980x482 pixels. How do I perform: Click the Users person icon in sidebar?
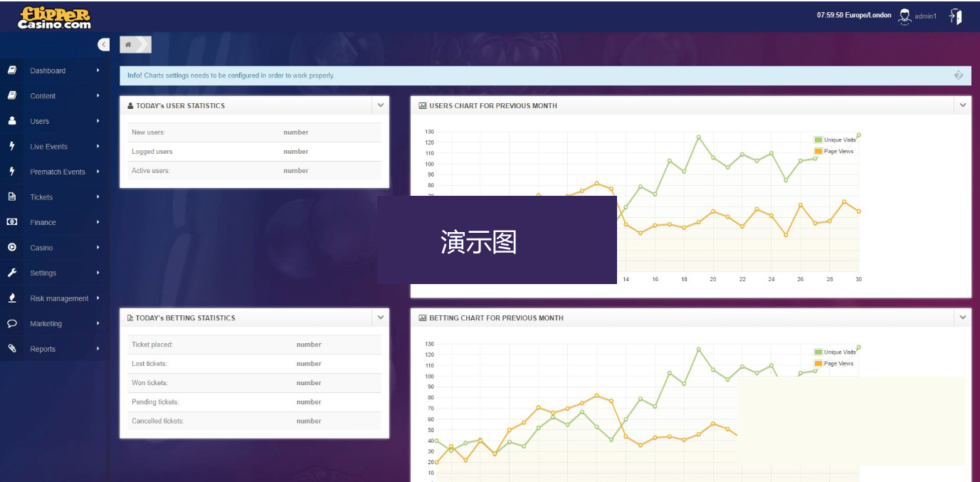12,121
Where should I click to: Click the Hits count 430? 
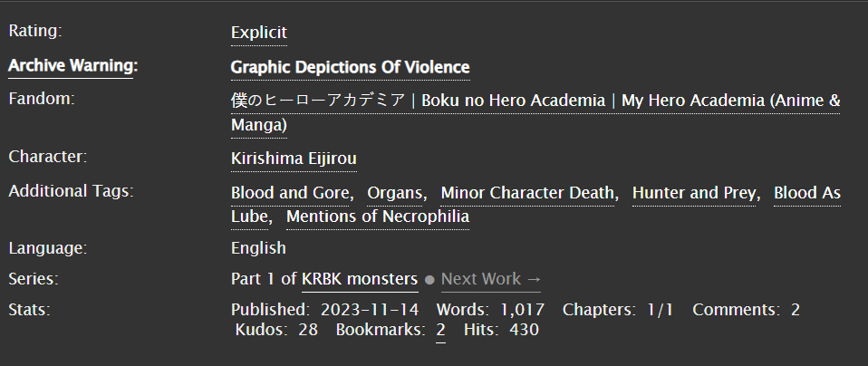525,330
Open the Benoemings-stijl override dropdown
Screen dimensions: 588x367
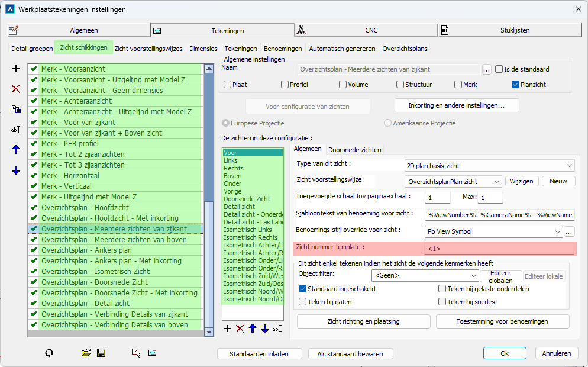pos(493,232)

...

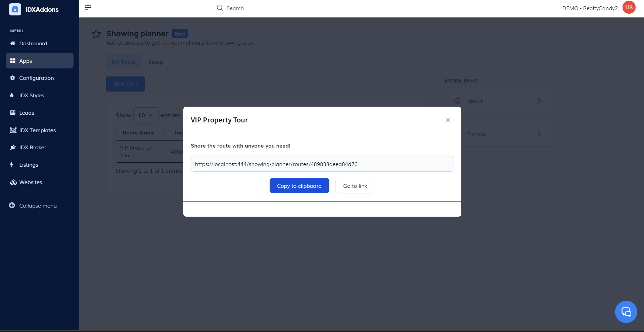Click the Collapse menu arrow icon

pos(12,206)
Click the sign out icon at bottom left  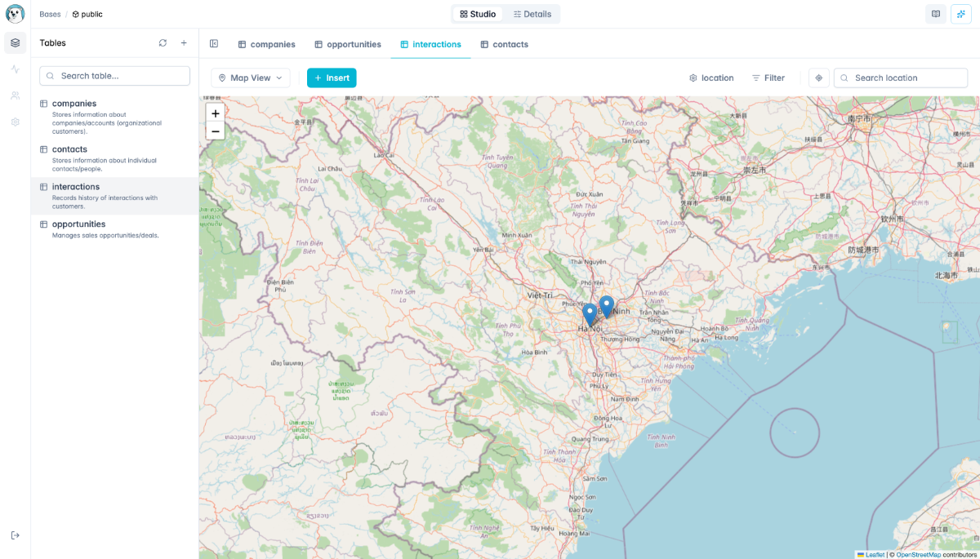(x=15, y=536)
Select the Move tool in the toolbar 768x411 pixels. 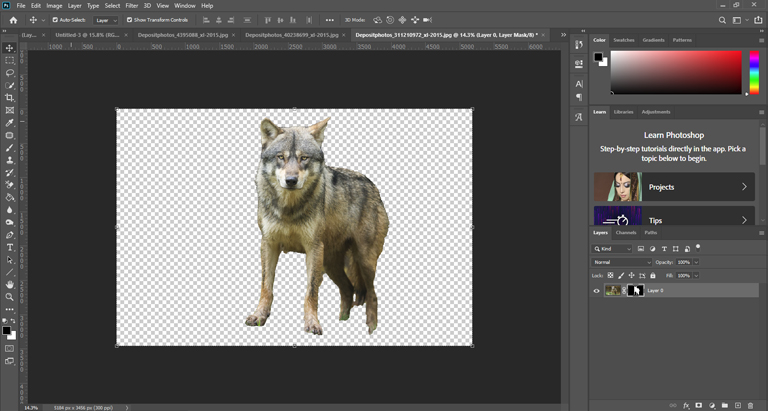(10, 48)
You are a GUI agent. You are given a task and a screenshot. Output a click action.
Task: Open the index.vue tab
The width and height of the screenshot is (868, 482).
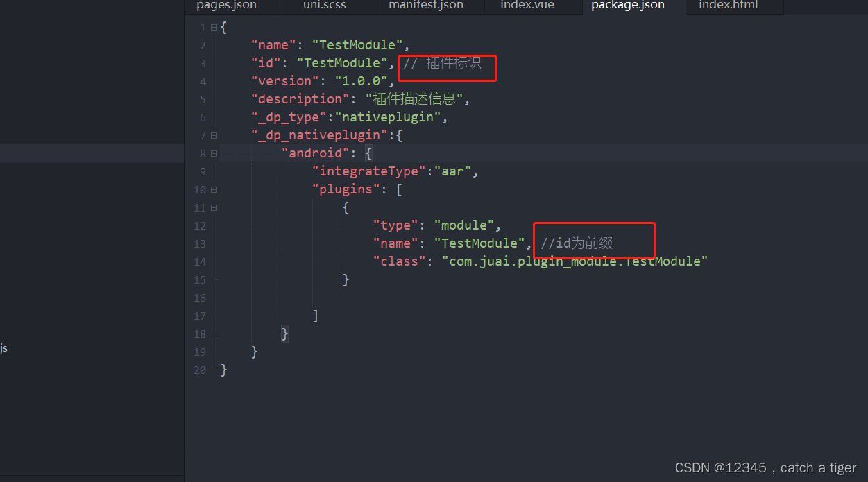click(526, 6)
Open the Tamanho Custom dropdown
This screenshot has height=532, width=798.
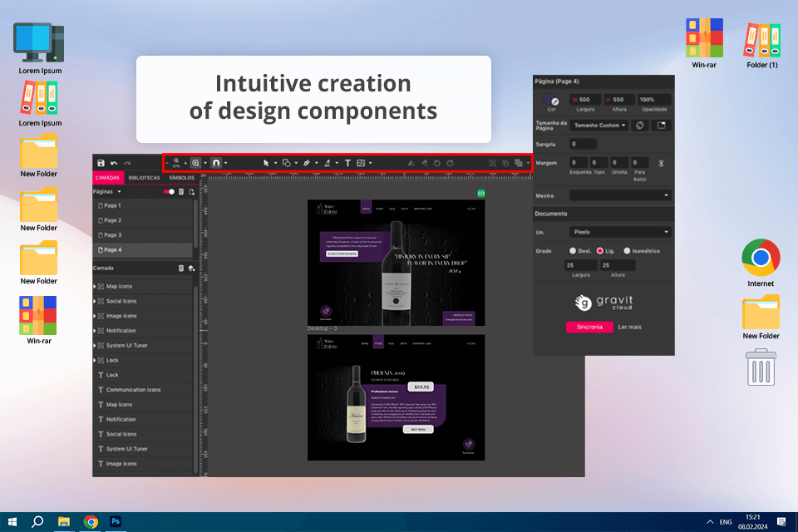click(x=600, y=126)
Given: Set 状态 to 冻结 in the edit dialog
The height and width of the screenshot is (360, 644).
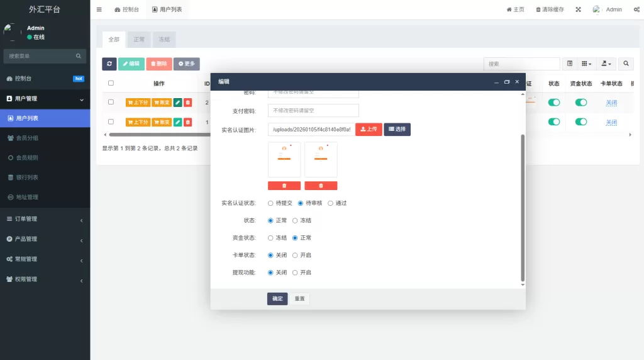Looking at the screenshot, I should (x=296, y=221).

--

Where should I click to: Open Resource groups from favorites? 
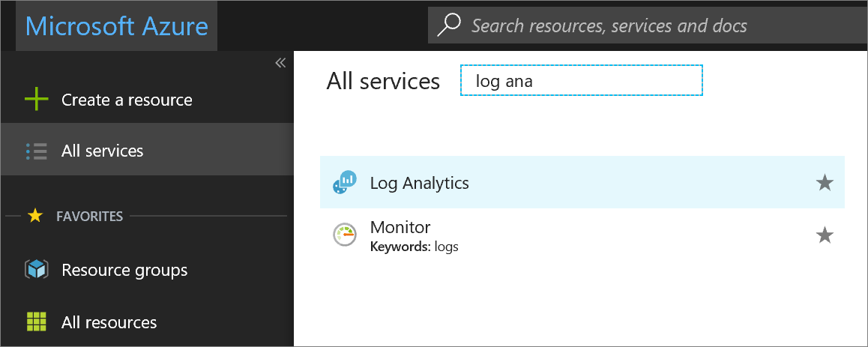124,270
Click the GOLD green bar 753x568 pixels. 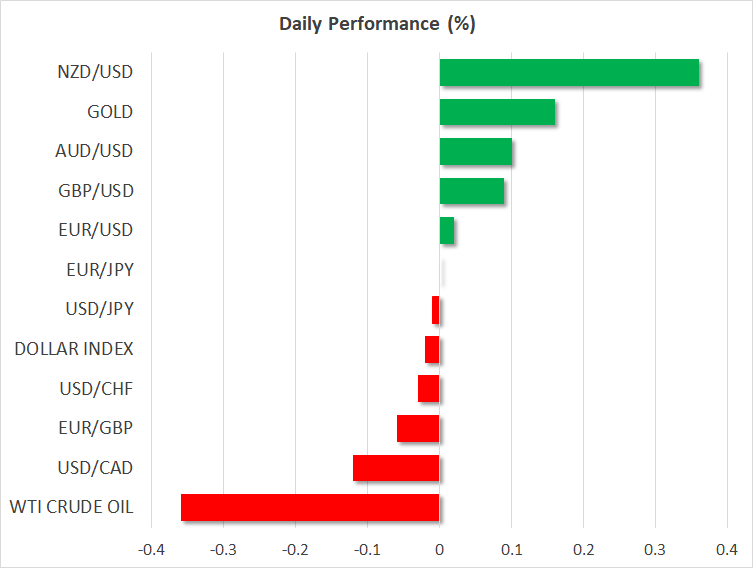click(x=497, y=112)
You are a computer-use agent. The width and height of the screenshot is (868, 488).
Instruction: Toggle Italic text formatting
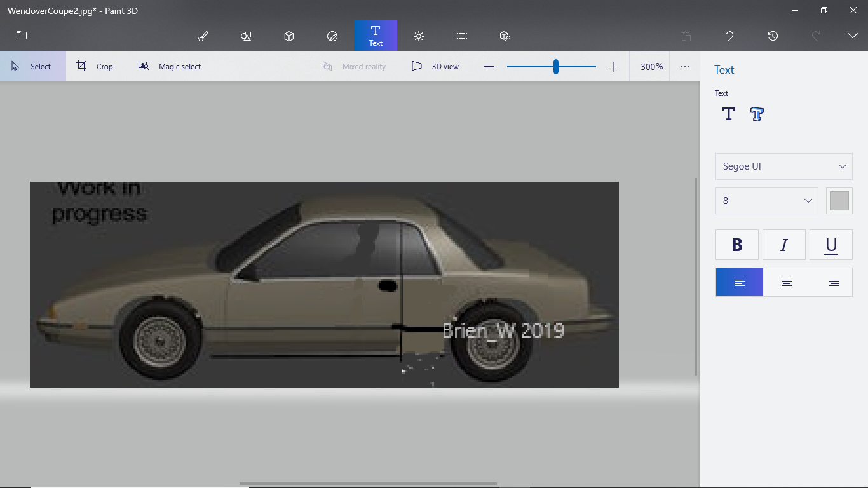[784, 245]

Your assignment
Please count how many lines of the listing include the word "dropdown", giving the number by itself.

Response to this task
2